Необходимо было уйти отсюда до наступления рассвета. Я приказал караулу не говорить никому о том, что случилось. Отряд и без того лихорадили панические слухи.
В раздумье шагал я от одного взвода к другому, проверяя караулы, Все спали. Бодрствовали лишь часовые. Вечером Петро Гусаков, по секрету от хозяйственников других групп, раздал последний запас сухарей… Я еще туже затянул ремень и сунул руку в карман, чтобы нащупать ломкий сухарь — мои личный НЗ перед походом…

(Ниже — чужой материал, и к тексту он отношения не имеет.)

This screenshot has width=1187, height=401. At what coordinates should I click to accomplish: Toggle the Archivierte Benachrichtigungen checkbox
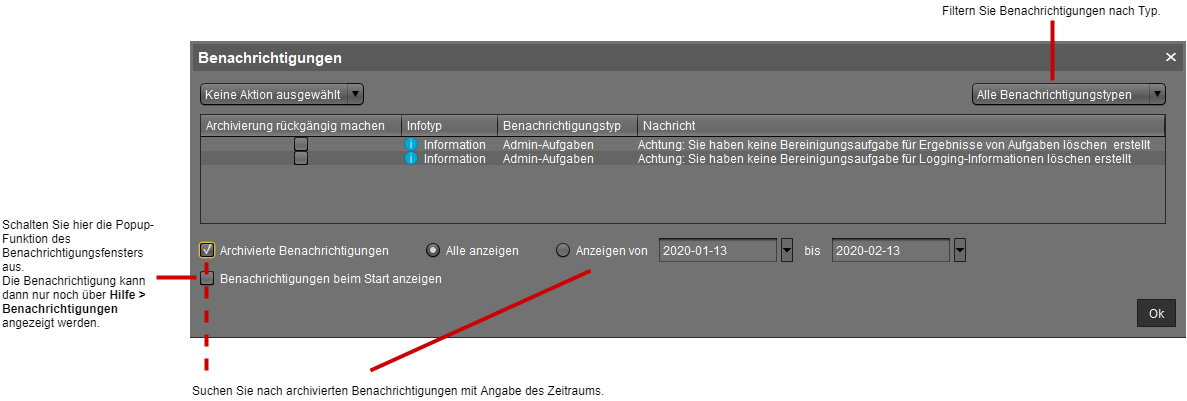(x=207, y=250)
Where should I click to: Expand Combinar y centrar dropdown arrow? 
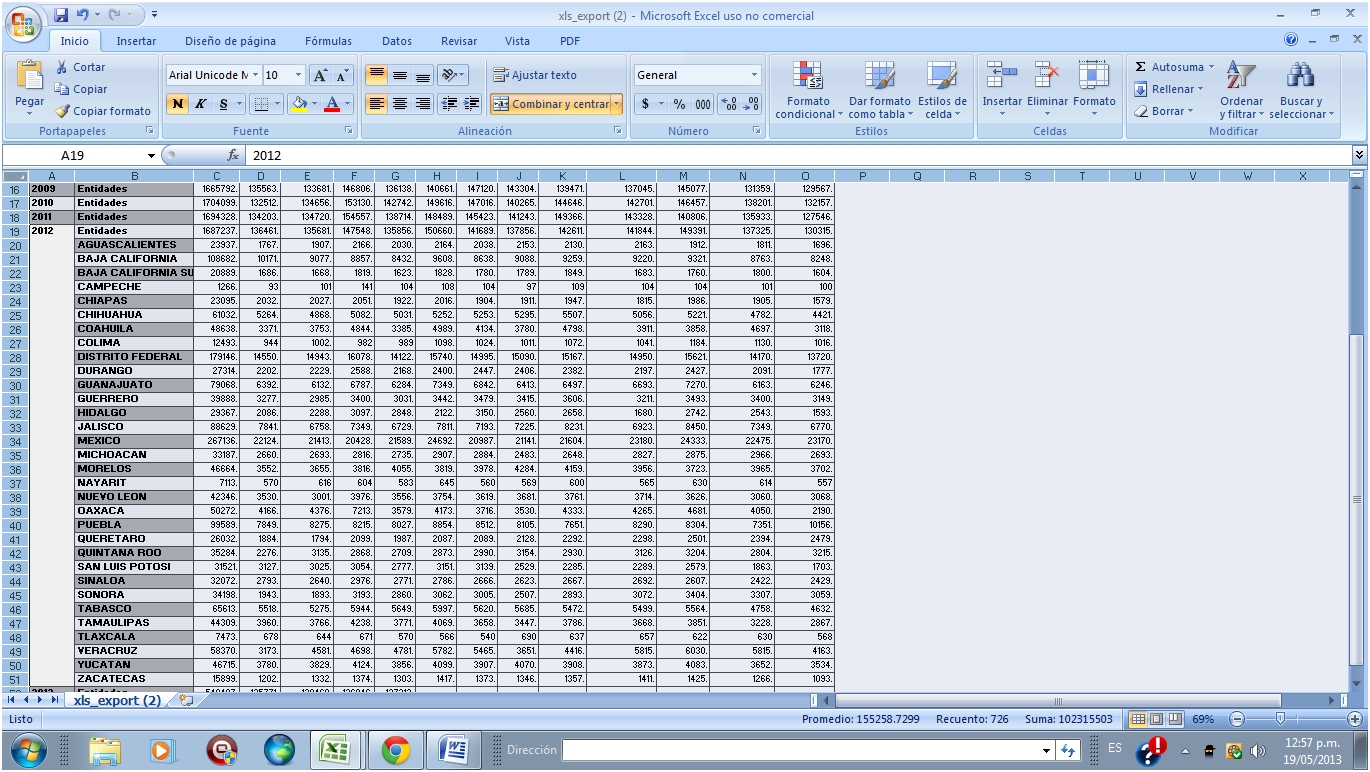616,104
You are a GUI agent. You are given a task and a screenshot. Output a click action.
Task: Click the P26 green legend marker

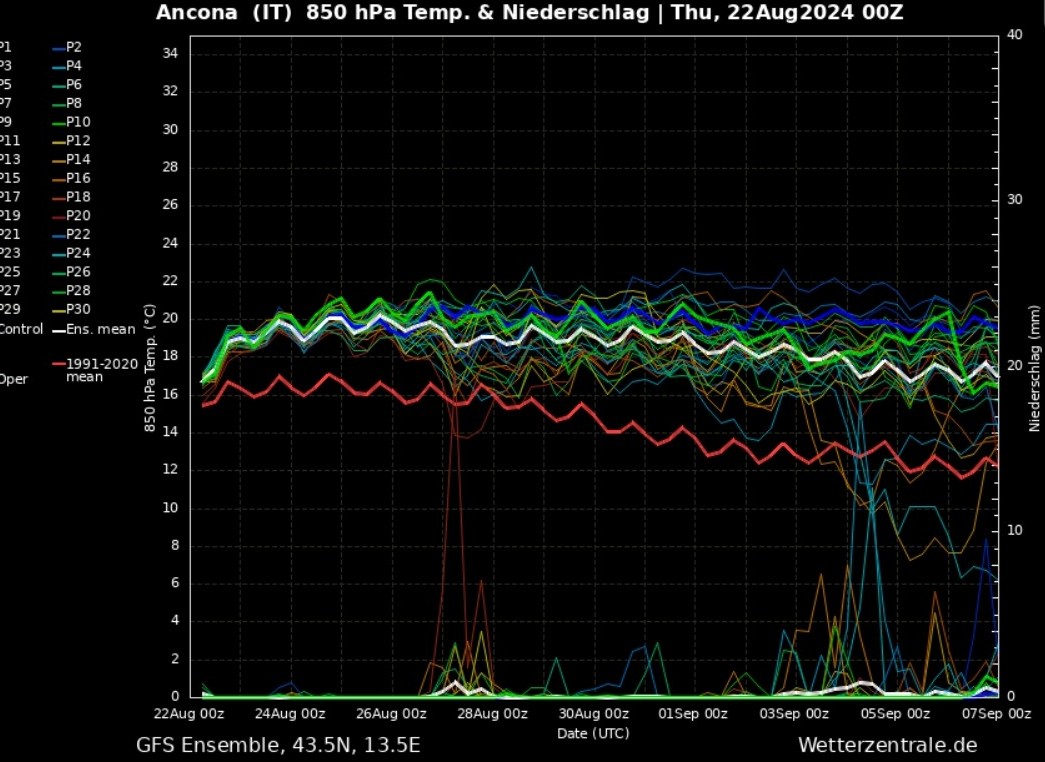[58, 272]
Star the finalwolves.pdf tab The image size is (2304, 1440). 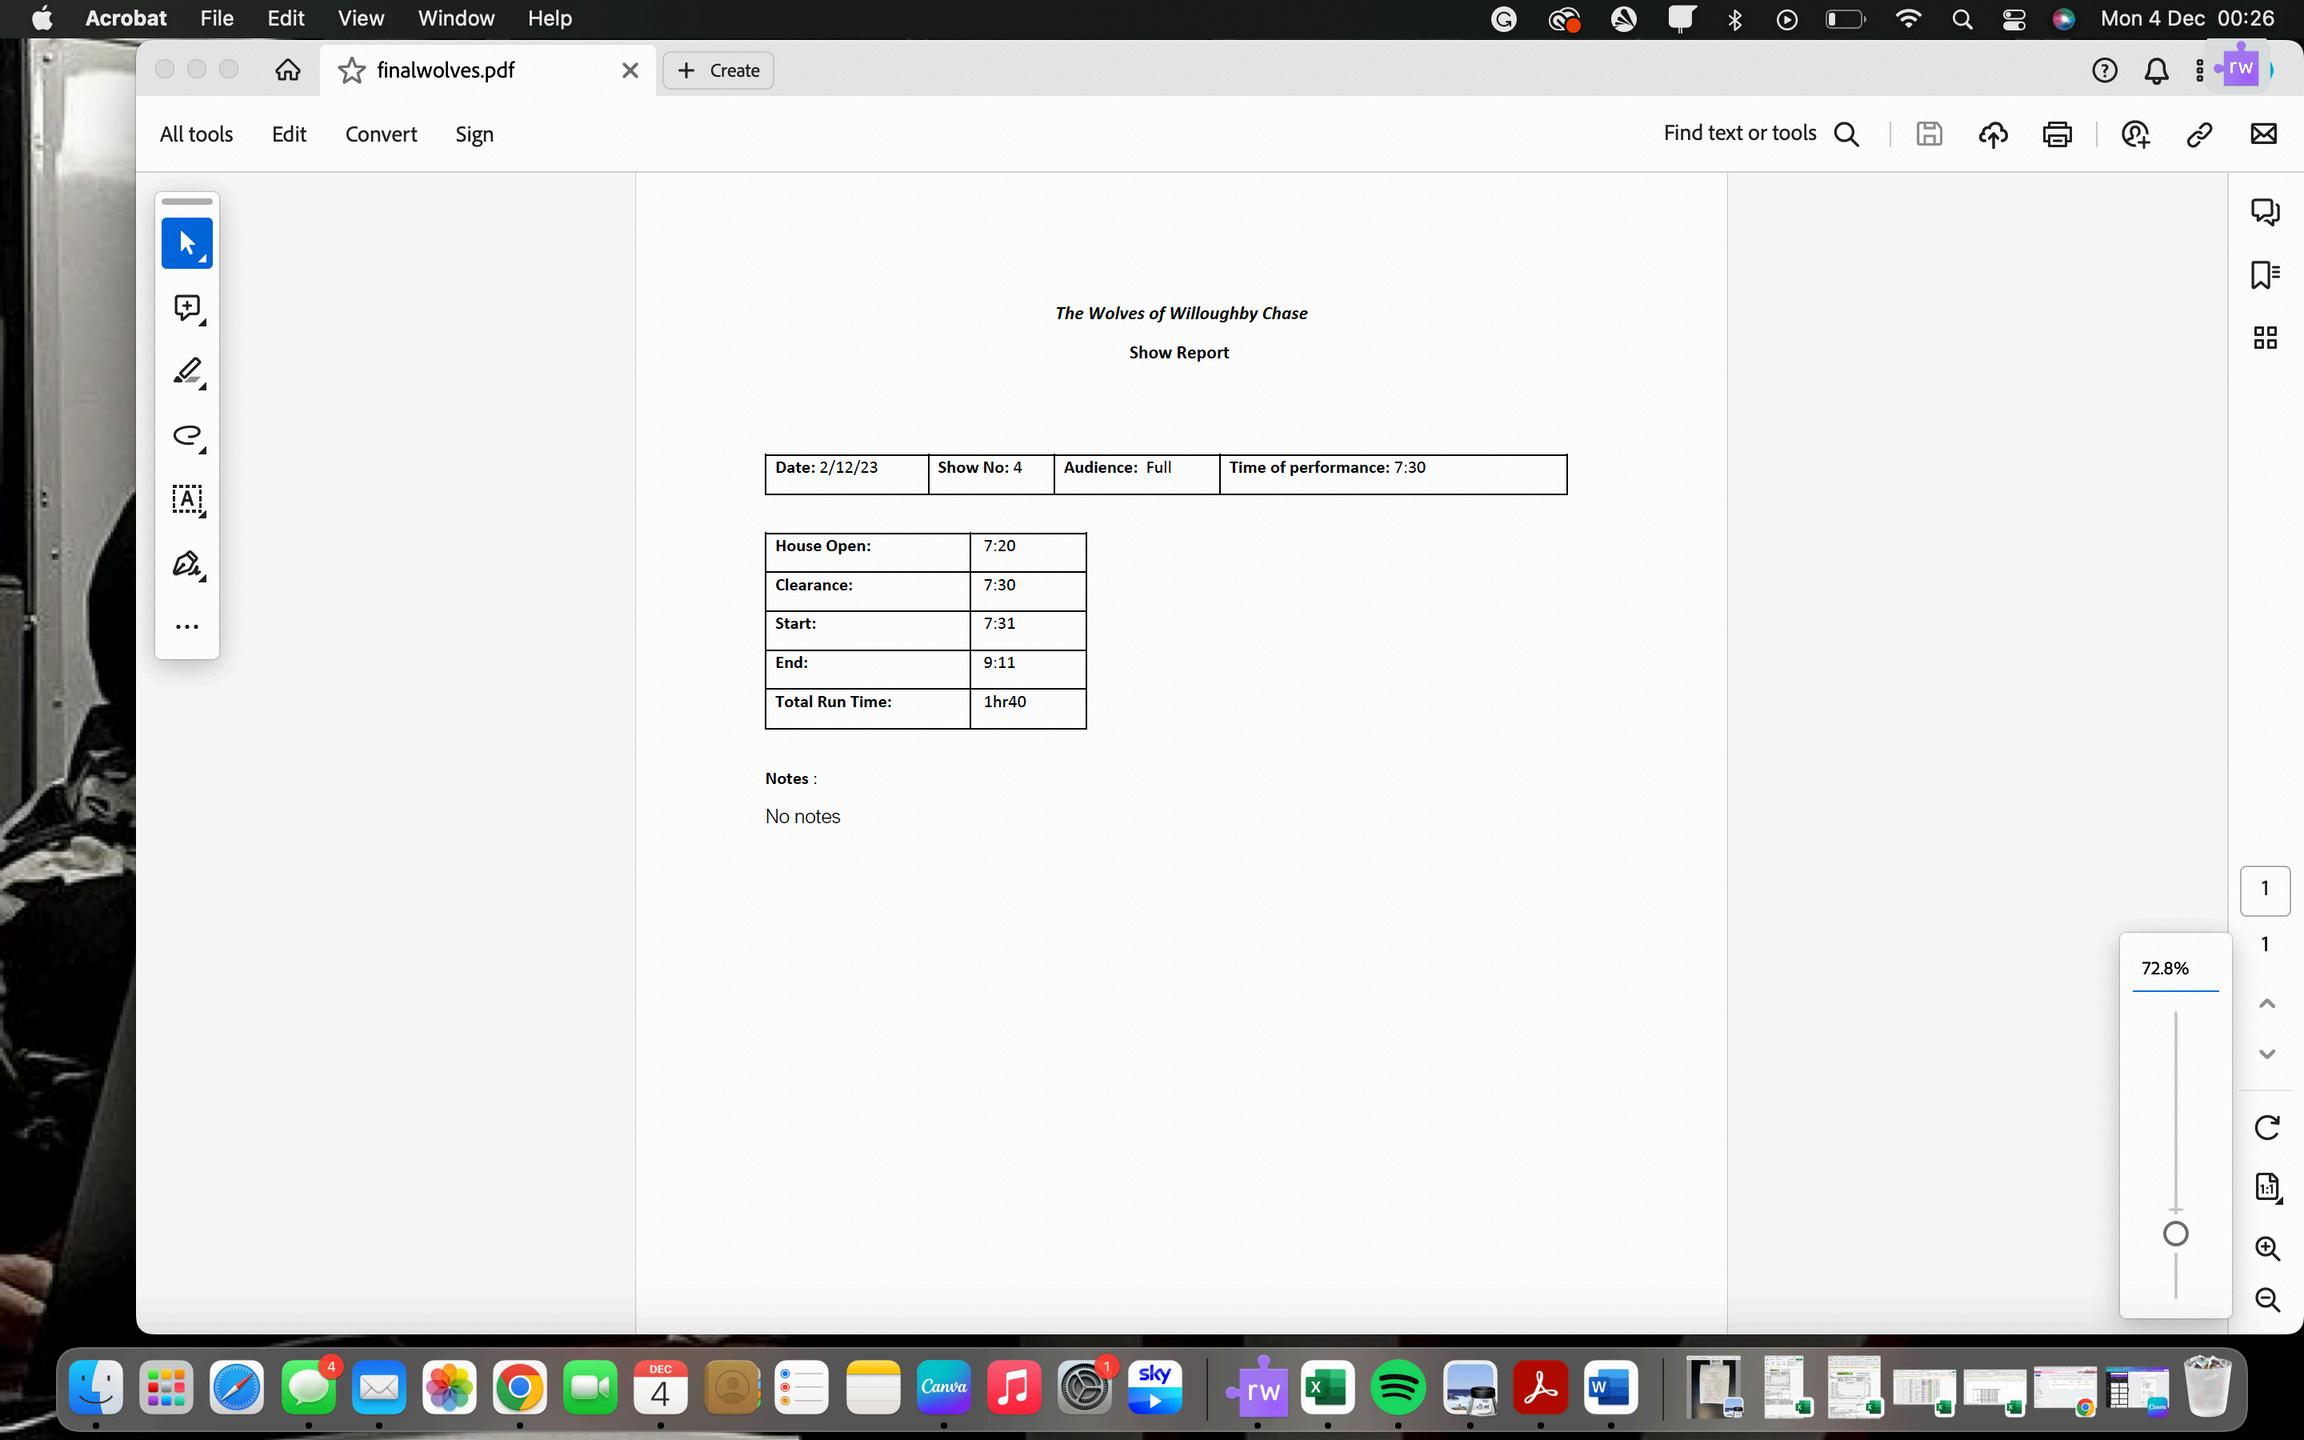(x=351, y=70)
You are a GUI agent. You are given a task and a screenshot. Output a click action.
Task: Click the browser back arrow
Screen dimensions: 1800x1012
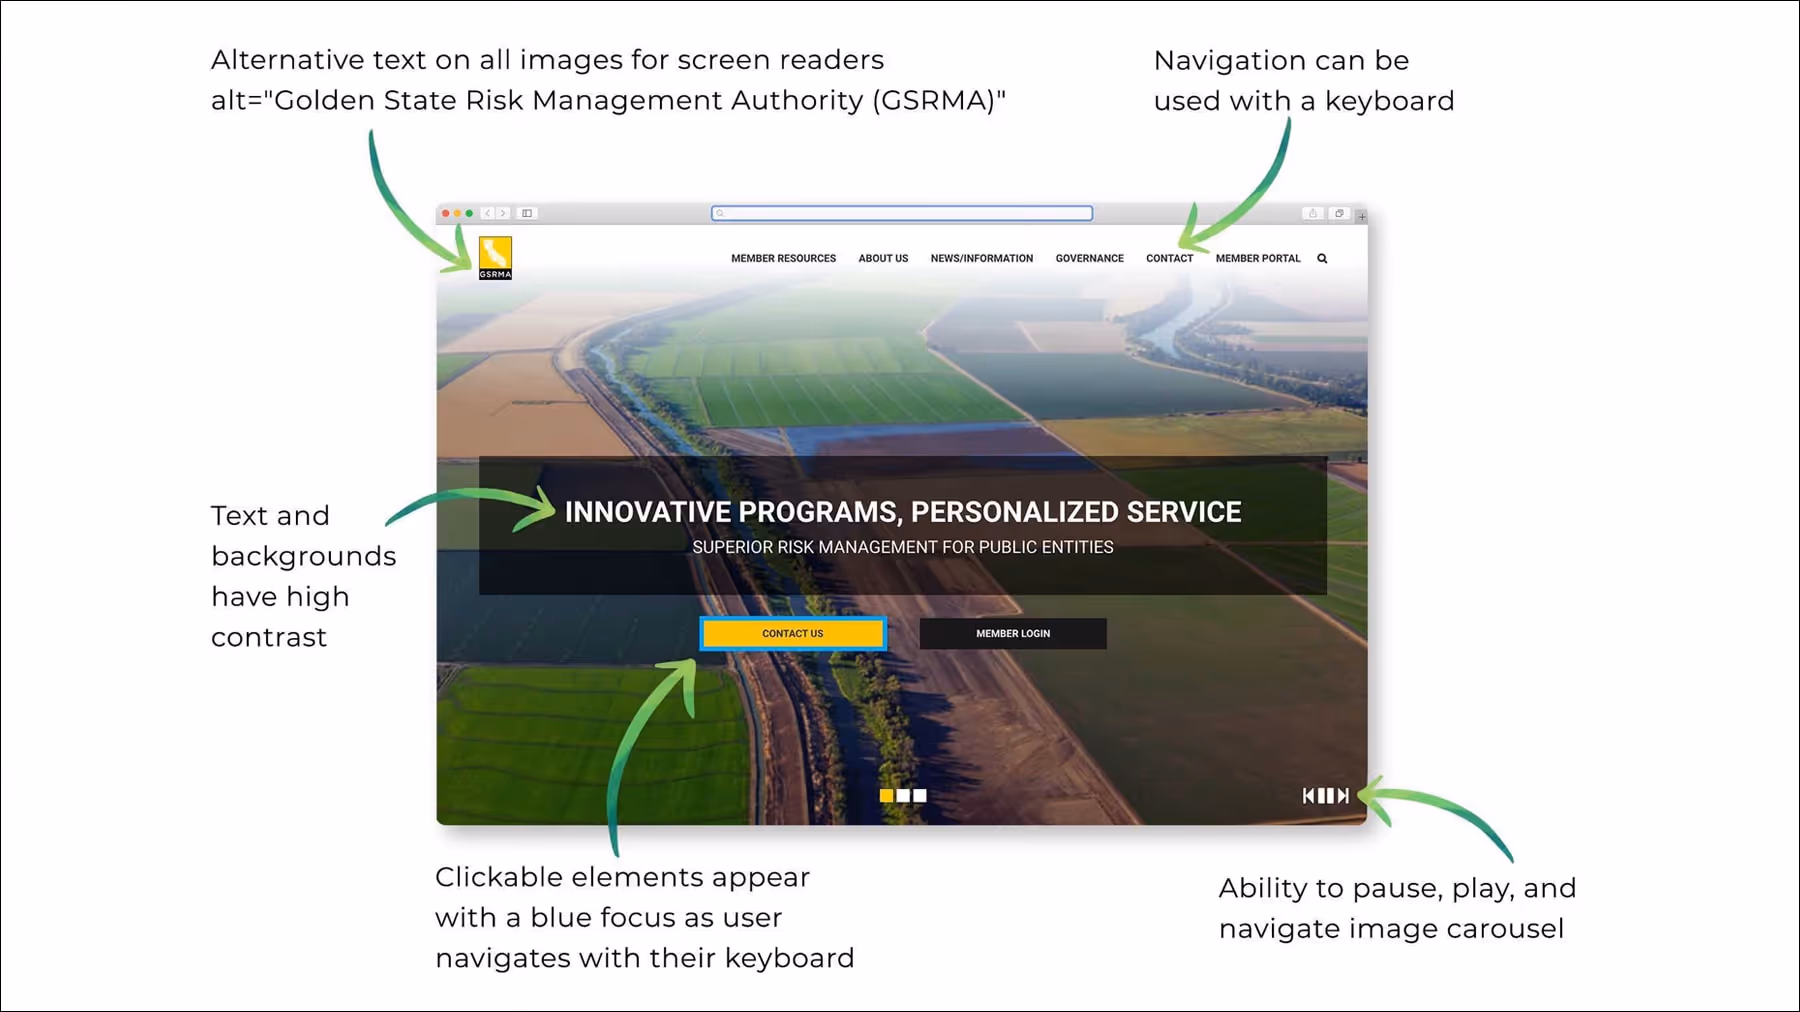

Думал я и о той, которая была уже мертва. Что заставило эту молодую женщину, родившуюся при советском строе, окончившую высшее учебное заведение, служить врагу, изменить Родине? Кто она в действительности?
Остаток ночи я провел с Фомичом в тревожных предположениях и догадках. Но до утра ничего не изменилось. Еще затемно отряд торопливо поднялся и молча двинулся на запад.
Проходя мимо мрачной развилки, я невольно спросил Гусакова:
— Петро, где ты оставил ее?
Вместо ответа он молча перешагнул через трухлявое бревно и повел меня к остову полуразбитого грузовика.
— Ось тут! — показал он на автомобиль, не считая нужным подходить вплотную.
Ничего не видя, я приблизился к машине и заглянул в кузов. Но ни в кузове, ни вокруг ничего не нашел.
— В яме, что ли?
— Та ни… Не в яме… Просто тут повинна бути, — говорил он, приближаясь.
— А ты не ошибаешься местом?
— Что вы, товарищ капитан! Вы же знаете, что на всей этой дороге нет больше разбитых машин. Дивно…
— Именно — дивно!
— Точно, тут была, — подтвердил и Карманов, сопровождавший ночью Гусакова, — вот и типографский станок, и воронка с водой, я еще в эту воронку оступился и руку об станок зашиб…
Действительно, на всей этой дороге стоял лишь один разбитый грузовик — походная типография какой-то части. По-видимому, прошлой осенью, когда здесь отбивались от наступавшего противника части 13 армии, походная типография была опрокинута бомбой и с тех пор осталась на этой глухой просеке, усыпанной свинцовыми блестками шрифта и деталями машины.
— Как же это так, Петро? — И я начал шарить вокруг машины карманным прожектором.
— Надо думать, унес ее кто-нибудь, — неуверенно произнес Гусаков.
— Допускаю… Но может быть и другое, — сказал я, поднимая маленькую латунную гильзу. — Достань, Петро, подарочек. Не от него ли вот эта гильза?
— Точная копия! Сиреневый капсюль. Она, товарищ капитан, — подтвердил Коршок.
Сомнения не оставалось: местом не ошиблись… И я продолжал ощупывать фонарем землю, пока не увидел еще одну находку: среди рассыпанного типографского шрифта, уже покрывшегося от времени темноватым налетом окиси, лежал легкий синий шарф. Казалось, его только что сняли с головы Елены.